**READING PASSAGE:**

This would be a sort of corrective, as “Cuba had been just an accidental stopping point for our family.” However, after spontaneously deciding to participate in a 1992 conference on conservation and restoration in Havana, Lowinger became “a born-again Cuban” (her friend’s words), and began returning as often as she could — something her parents never did.

In Cuba she reconnected with a part of herself, and developed a better understanding of her parents’ lives. When she visited her first home in an apartment building her father had designed when he was young, she encountered people who still remembered her grandparents, her parents and even her. And nearby was the Patronato, Havana’s still-extant main synagogue, which her grandfather had helped found.

Amid Cuba’s decaying infrastructure, there was no shortage of projects for a conservator. She found “so much wreckage mixed with so much beauty,” and although she made little money doing so, she began taking on projects in her native land.

**RECORDED DATA:**
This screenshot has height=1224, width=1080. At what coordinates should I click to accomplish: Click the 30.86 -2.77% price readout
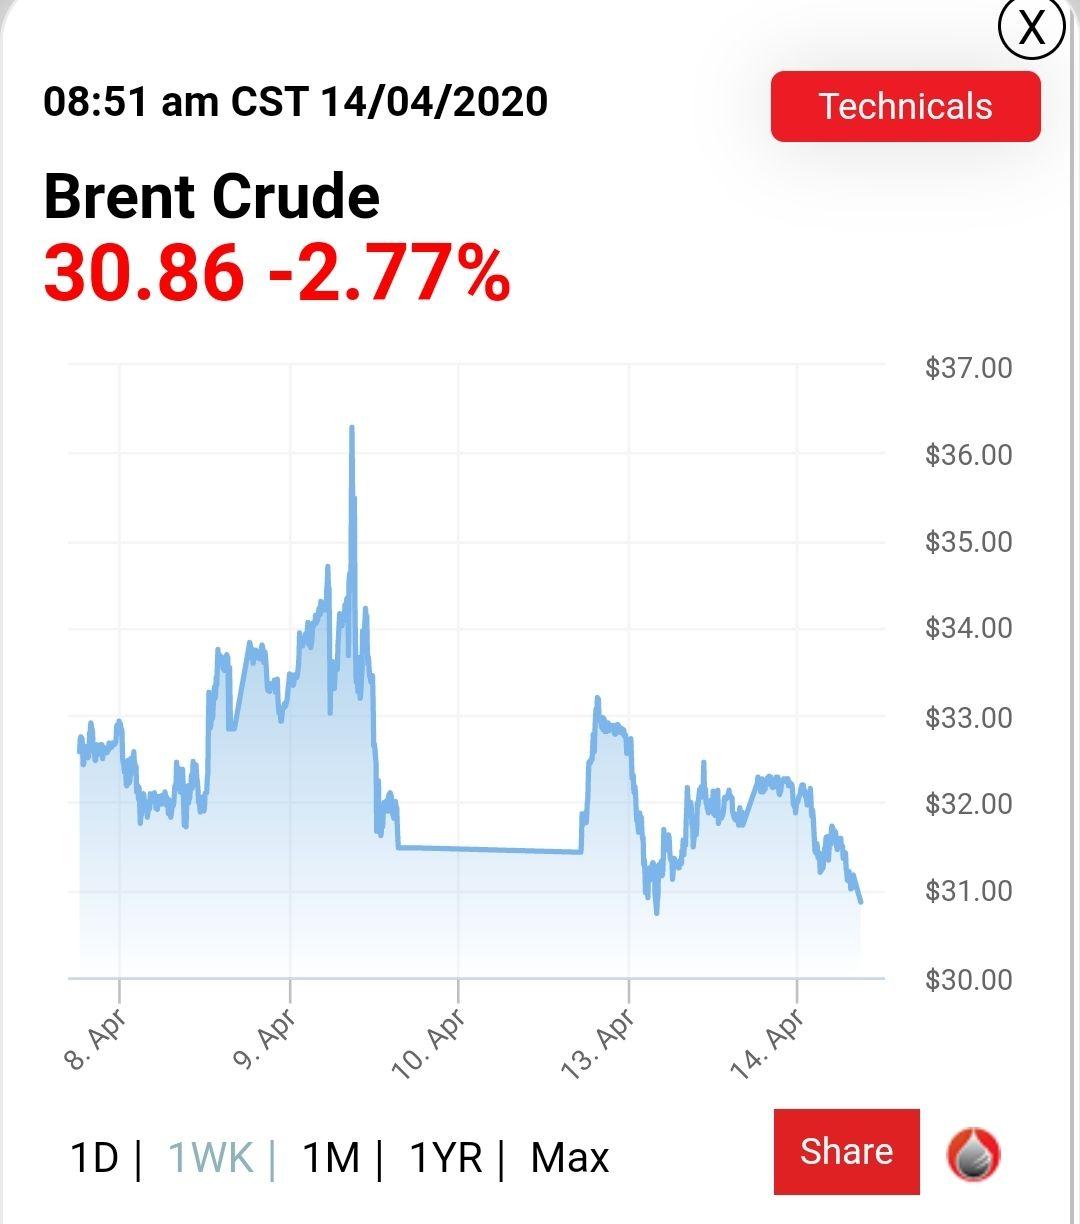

**EXERCISE BRIEF:** Please quote, word for word, the part of the passage about Lowinger and Cuba that opens with the words containing "Amid Cuba’s decaying" and closes with "her native land.". The material here is drawn from a different source than the passage about Lowinger and Cuba.

**EXERCISE OUTPUT:**
Amid Cuba’s decaying infrastructure, there was no shortage of projects for a conservator. She found “so much wreckage mixed with so much beauty,” and although she made little money doing so, she began taking on projects in her native land.